[Short exercise 1] In the app.py setup code, what thermal limit does analyze_hardware_constraints set?
[Short exercise 2] Please carry on the app.py setup code from the point where it stops.

Create a new file app.py with the basic setup:

from praisonaiagents import Agent, Task, PraisonAIAgents
import time
from typing import Dict, List
import asyncio

def analyze_hardware_constraints():
    """Simulates hardware analysis"""
    constraints = {
        "gpu_memory": 16 * 1024,  # MB
        "compute_capability": "7.5",
        "memory_bandwidth": 900,  # GB/s
        "tensor_cores": True,
        "max_power_consumption": 300,  # Watts
        "thermal_limits": 85  # Celsius
    }
    return constraints

def generate_architecture_candidates():
    """Generates candidate architectures"""
    candidates = [
        {
            "type": "transformer",
            "layers": 12 + (int(time.time()) % 6),
            "attention_heads": 8,
            "embedding_dim": 512,
            "estimated_params": 125_000_000
        },
        {
            "type": "cnn",
            "layers": 50 + (int(time.time()) % 50),
            "filters": [64, 128, 256, 512],
            "estimated_params": 25_000_000
        }
    ]
    return candidates[int(time.time()) % 2]

def optimize_hyperparameters(architecture: Dict):
    """Optimizes hyperparameters"""
    optimization = {
        "learning_rate": 0.001 + (time.time() % 9) / 10000,
        "batch_size": 32 * (1 + int(time.time()) % 4),
        "optimizer": "adam",
        "weight_decay": 0.0001,
        "dropout_rate": 0.1 + (time.time() % 3) / 10,
        "activation": "gelu" if architecture["type"] == "transformer" else "relu"
    }
    return optimization

def estimate_performance(architecture: Dict, hyperparams: Dict):
    """Estimates model performance"""

[Recorded data]
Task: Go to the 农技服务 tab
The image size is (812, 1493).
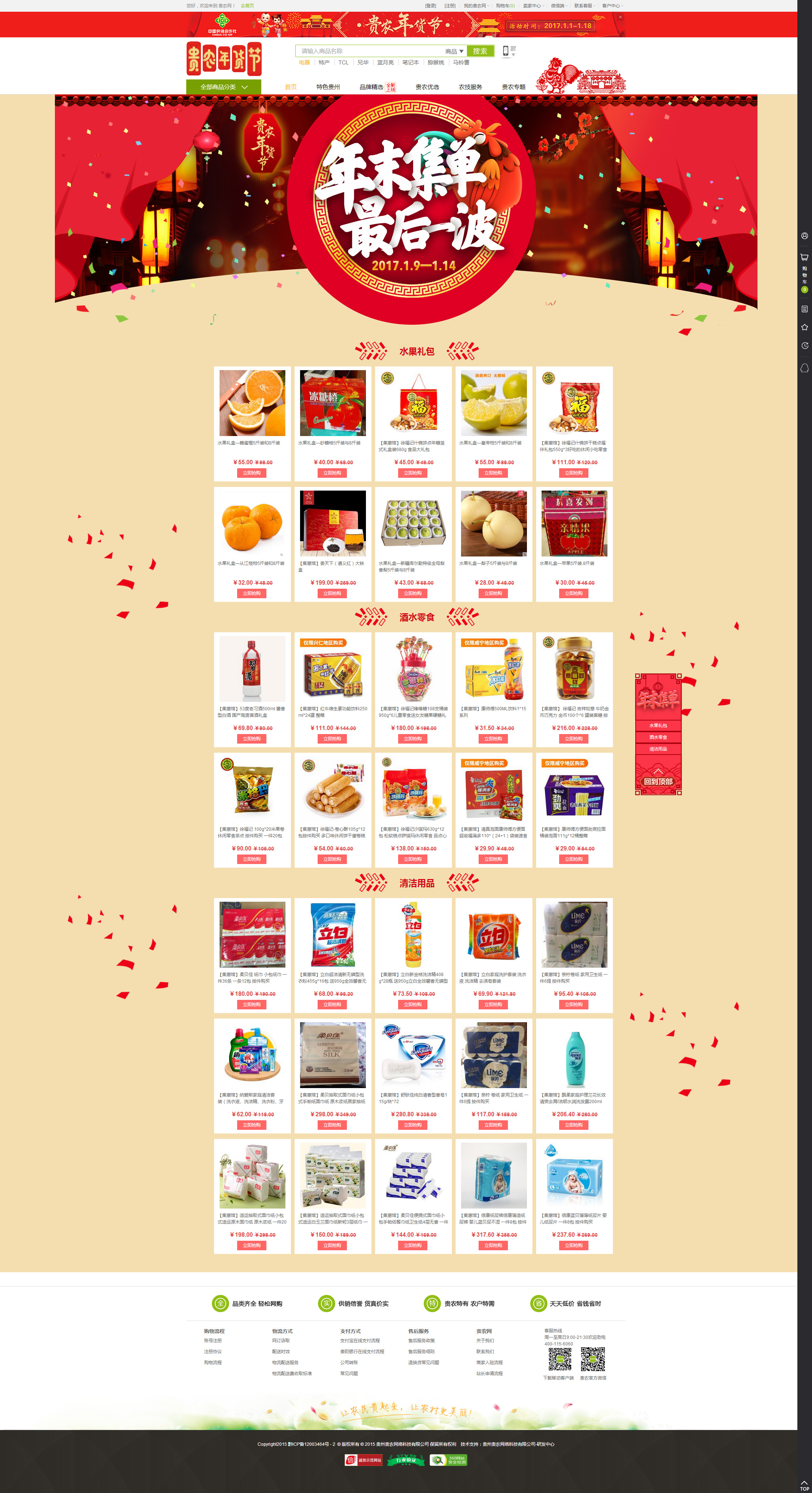Action: [470, 87]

[Task result 1] 85 degrees Celsius.

[Task result 2]
    performance = {
        "estimated_accuracy": 0.85 + (time.time() % 10) / 100,
        "estimated_training_time": {
            "hours": 24 + (int(time.time()) % 24),
            "gpu_hours": 96
        },
        "memory_requirements": {
            "training": architecture["estimated_params"] * 4 / (1024 * 1024),  # GB
            "inference": architecture["estimated_params"] * 2 / (1024 * 1024)  # GB
        },
        "flops_count": architecture["estimated_params"] * 2
    }
    return performance

def optimize_deployment(architecture: Dict, performance: Dict):
    """Optimizes deployment configuration"""
    deployment = {
        "quantization": {
            "method": "dynamic",
            "precision": "int8",
            "estimated_speedup": 2.5
        },
        "pruning": {
            "method": "magnitude",
            "target_sparsity": 0.3,
            "estimated_size_reduction": 0.6
        },
        "batching": {
            "max_batch_size": 32,
            "dynamic_batching": True
        }
    }
    return deployment

# Create specialized agents
hardware_analyzer = Agent(
    name="Hardware Analyzer",
    role="Hardware Analysis",
    goal="Analyze hardware constraints",
    instructions="Evaluate available hardware resources",
    tools=[analyze_hardware_constraints]
)

architecture_generator = Agent(
    name="Architecture Generator",
    role="Architecture Generation",
    goal="Generate neural architectures",
    instructions="Create candidate neural architectures",
    tools=[generate_architecture_candidates]
)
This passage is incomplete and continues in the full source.